##### Supplied material #####

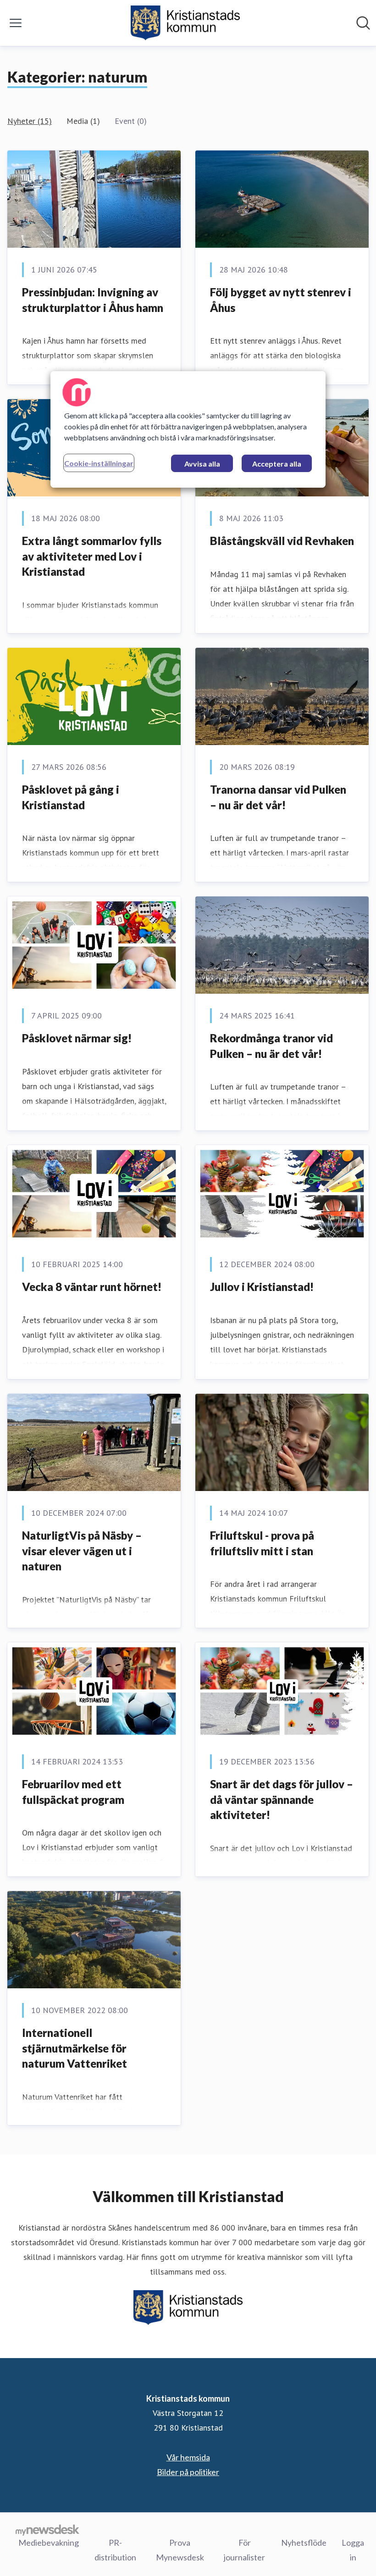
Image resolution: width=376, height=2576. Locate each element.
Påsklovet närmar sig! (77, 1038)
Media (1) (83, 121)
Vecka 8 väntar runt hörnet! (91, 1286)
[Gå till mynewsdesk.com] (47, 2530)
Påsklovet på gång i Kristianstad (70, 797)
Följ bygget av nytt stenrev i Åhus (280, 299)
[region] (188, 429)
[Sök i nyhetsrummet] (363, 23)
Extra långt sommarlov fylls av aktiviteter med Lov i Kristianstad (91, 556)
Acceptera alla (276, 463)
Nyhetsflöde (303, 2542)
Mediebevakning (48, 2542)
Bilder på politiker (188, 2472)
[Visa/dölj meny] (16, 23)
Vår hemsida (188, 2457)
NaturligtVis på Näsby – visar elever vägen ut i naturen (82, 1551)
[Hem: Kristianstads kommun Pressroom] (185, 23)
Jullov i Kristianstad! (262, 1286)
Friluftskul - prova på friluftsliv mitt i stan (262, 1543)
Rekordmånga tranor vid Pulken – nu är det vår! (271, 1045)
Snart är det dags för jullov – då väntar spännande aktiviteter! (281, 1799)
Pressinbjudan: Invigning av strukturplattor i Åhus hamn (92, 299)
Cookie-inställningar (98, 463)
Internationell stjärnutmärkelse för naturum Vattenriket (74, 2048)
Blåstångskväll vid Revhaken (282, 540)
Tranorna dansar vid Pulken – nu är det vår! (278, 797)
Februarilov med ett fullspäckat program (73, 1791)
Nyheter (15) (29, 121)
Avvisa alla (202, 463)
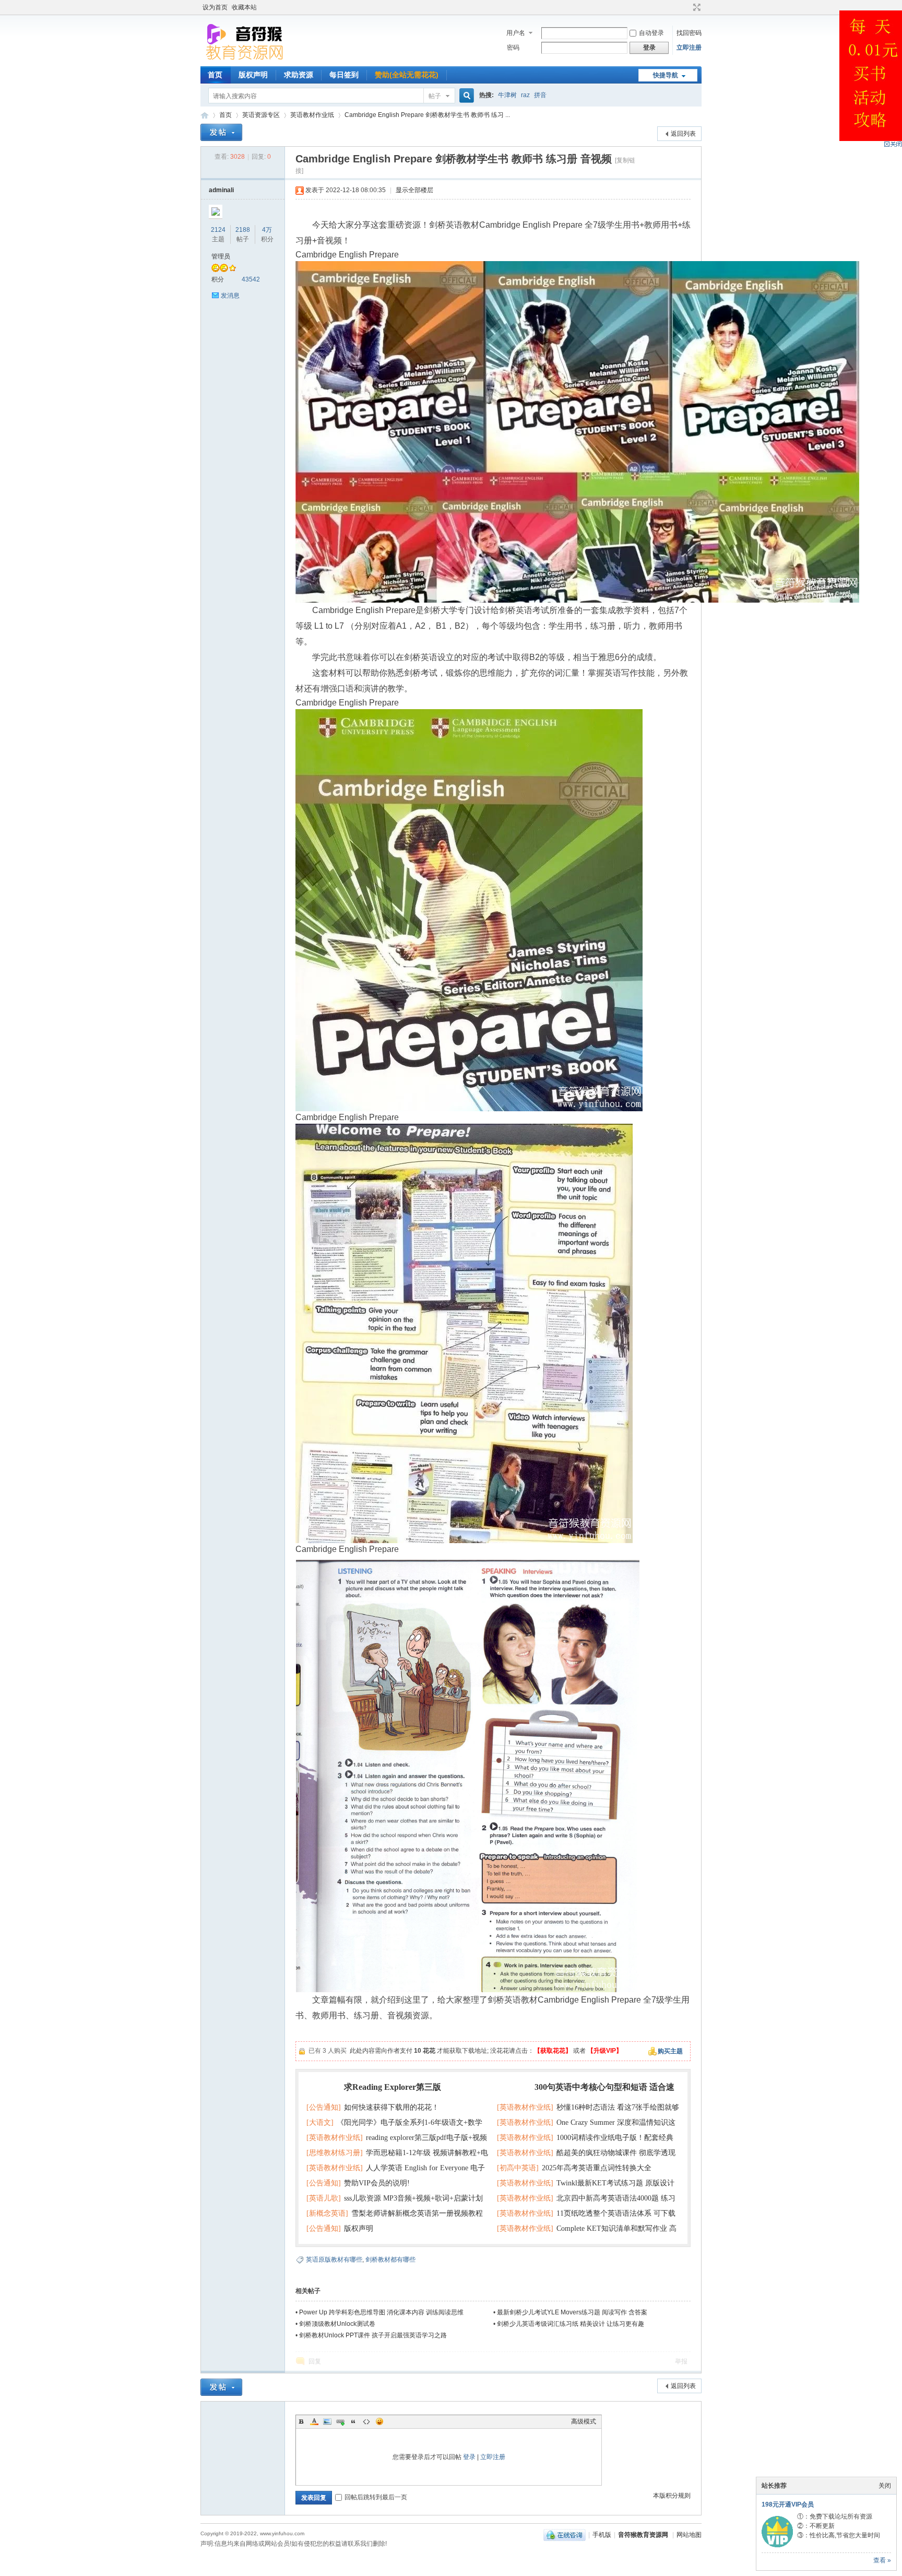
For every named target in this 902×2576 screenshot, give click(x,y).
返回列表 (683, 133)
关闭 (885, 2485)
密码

#####

## What is needed
Could you write out the records exactly while omitting every picture?

## Written response
Image resolution: width=376, height=2576. Locate each element.
Påsklovet närmar sig! (77, 1038)
Media (1) (83, 121)
Vecka 8 väntar runt hörnet! (91, 1286)
[Gå till mynewsdesk.com] (47, 2530)
Påsklovet på gång i Kristianstad (70, 797)
Följ bygget av nytt stenrev i Åhus (280, 299)
[region] (188, 429)
[Sök i nyhetsrummet] (363, 23)
Extra långt sommarlov fylls av aktiviteter med Lov i Kristianstad (91, 556)
Acceptera alla (276, 463)
Nyhetsflöde (303, 2542)
Mediebevakning (48, 2542)
Bilder på politiker (188, 2472)
[Visa/dölj meny] (16, 23)
Vår hemsida (188, 2457)
NaturligtVis på Näsby – visar elever vägen ut i naturen (82, 1551)
[Hem: Kristianstads kommun Pressroom] (185, 23)
Jullov i Kristianstad! (262, 1286)
Friluftskul - prova på friluftsliv mitt i stan (262, 1543)
Rekordmånga tranor vid Pulken – nu är det vår! (271, 1045)
Snart är det dags för jullov – då väntar spännande aktiviteter! (281, 1799)
Pressinbjudan: Invigning av strukturplattor i Åhus hamn (92, 299)
Cookie-inställningar (98, 463)
Internationell stjärnutmärkelse för naturum Vattenriket (74, 2048)
Blåstångskväll vid Revhaken (282, 540)
Tranorna dansar vid Pulken – nu är det vår! (278, 797)
Februarilov med ett fullspäckat program (73, 1791)
Nyheter (15) (29, 121)
Avvisa alla (202, 463)
For every named target in this 902×2576 screenshot, give click(x,y).
返回列表 (683, 133)
关闭 (885, 2485)
密码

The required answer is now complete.